SOURCE INFORMATION ::
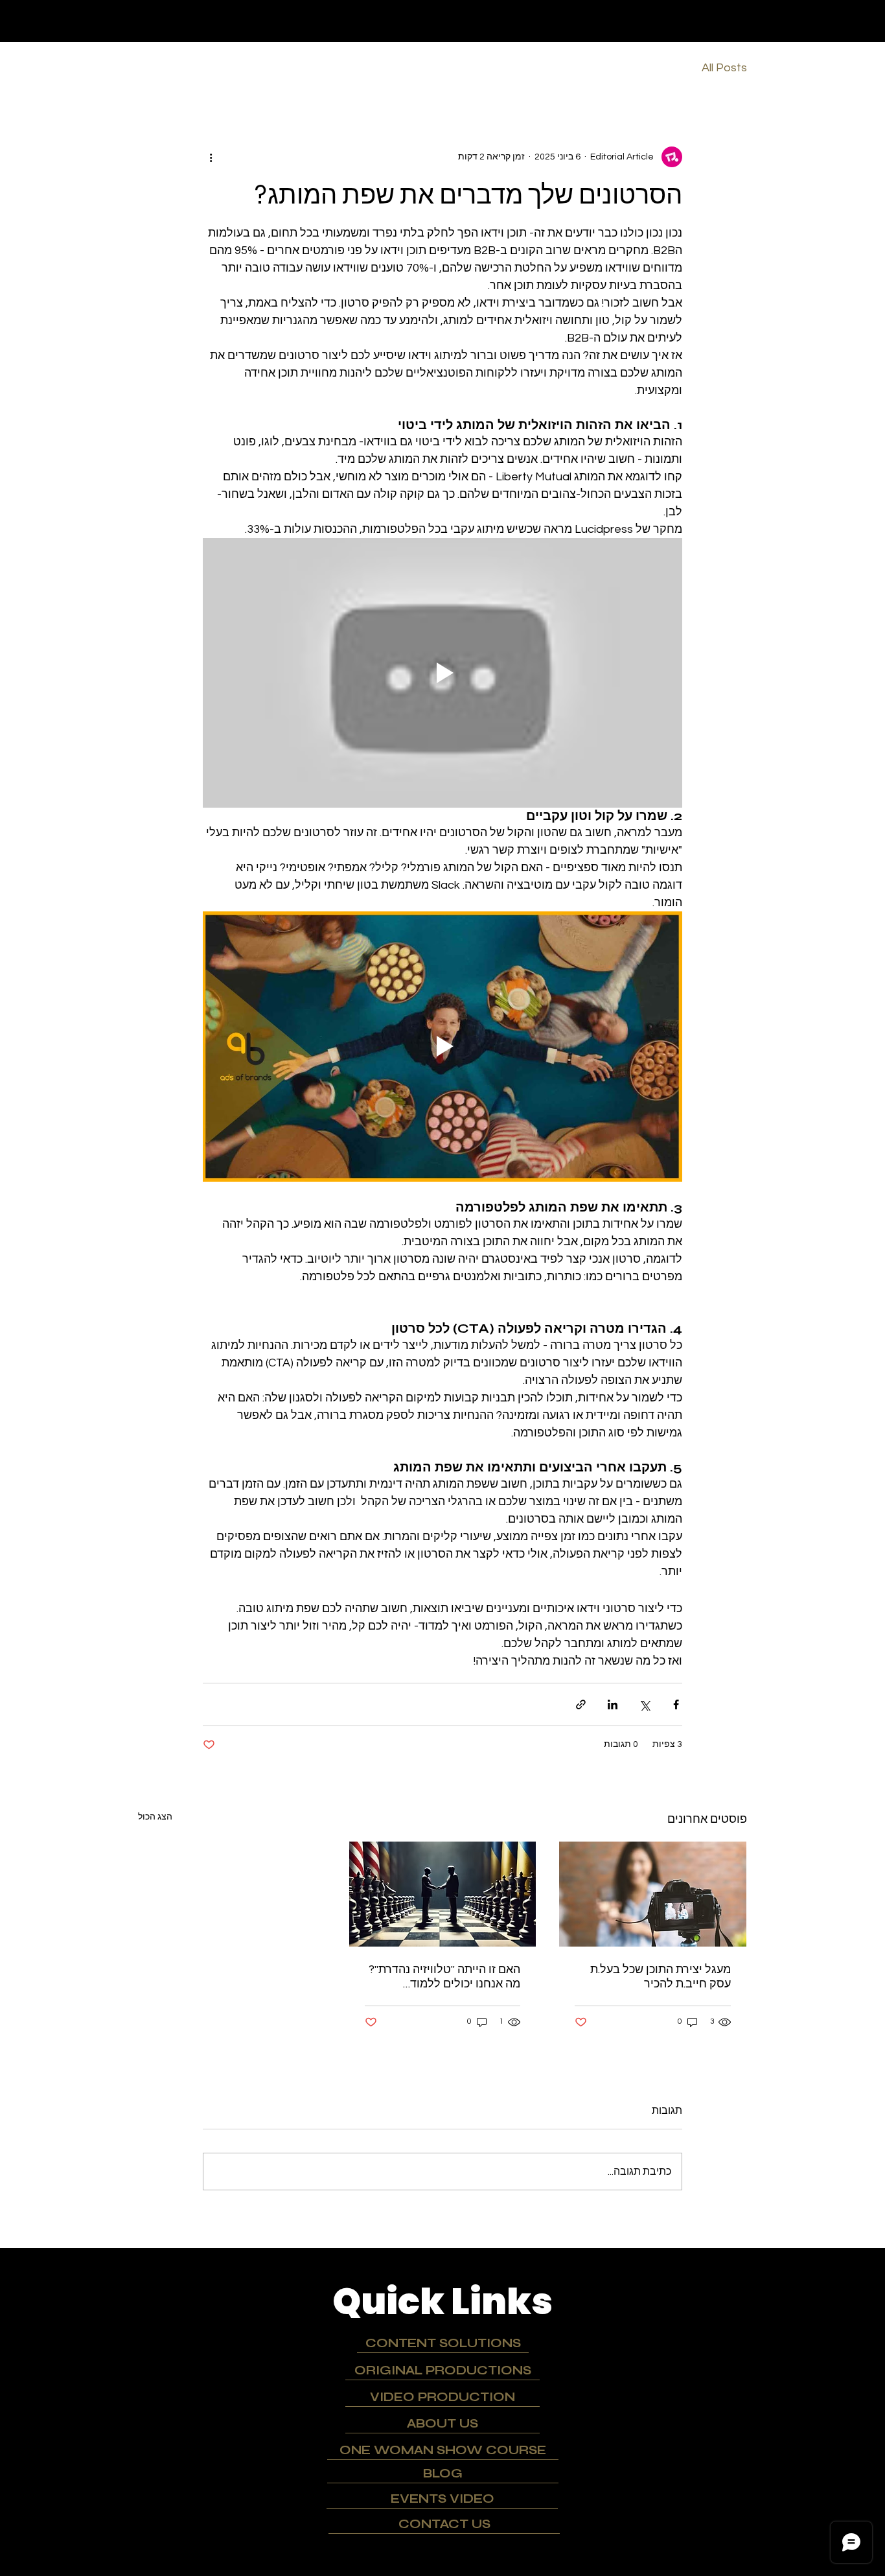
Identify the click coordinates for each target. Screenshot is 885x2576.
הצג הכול (155, 1816)
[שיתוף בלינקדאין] (612, 1704)
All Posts (724, 68)
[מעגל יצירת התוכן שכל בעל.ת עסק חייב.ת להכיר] (652, 1894)
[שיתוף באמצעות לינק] (581, 1704)
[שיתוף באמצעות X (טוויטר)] (644, 1704)
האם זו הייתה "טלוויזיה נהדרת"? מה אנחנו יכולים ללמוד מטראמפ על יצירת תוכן (444, 1976)
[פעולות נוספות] (210, 157)
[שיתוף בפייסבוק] (676, 1704)
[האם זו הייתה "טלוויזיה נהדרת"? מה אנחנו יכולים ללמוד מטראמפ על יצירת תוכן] (442, 1894)
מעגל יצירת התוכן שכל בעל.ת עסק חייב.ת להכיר (660, 1976)
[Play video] (442, 673)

WHAT THIS TASK INVOLVES :: The response should consist only of the lines running from the one that contains "תוכן (444, 1976)" through the end of the material, repeated exactly.

TASK RESULT ::
האם זו הייתה "טלוויזיה נהדרת"? מה אנחנו יכולים ללמוד מטראמפ על יצירת תוכן (444, 1976)
[פעולות נוספות] (210, 157)
[שיתוף בפייסבוק] (676, 1704)
[האם זו הייתה "טלוויזיה נהדרת"? מה אנחנו יכולים ללמוד מטראמפ על יצירת תוכן] (442, 1894)
מעגל יצירת התוכן שכל בעל.ת עסק חייב.ת להכיר (660, 1976)
[Play video] (442, 673)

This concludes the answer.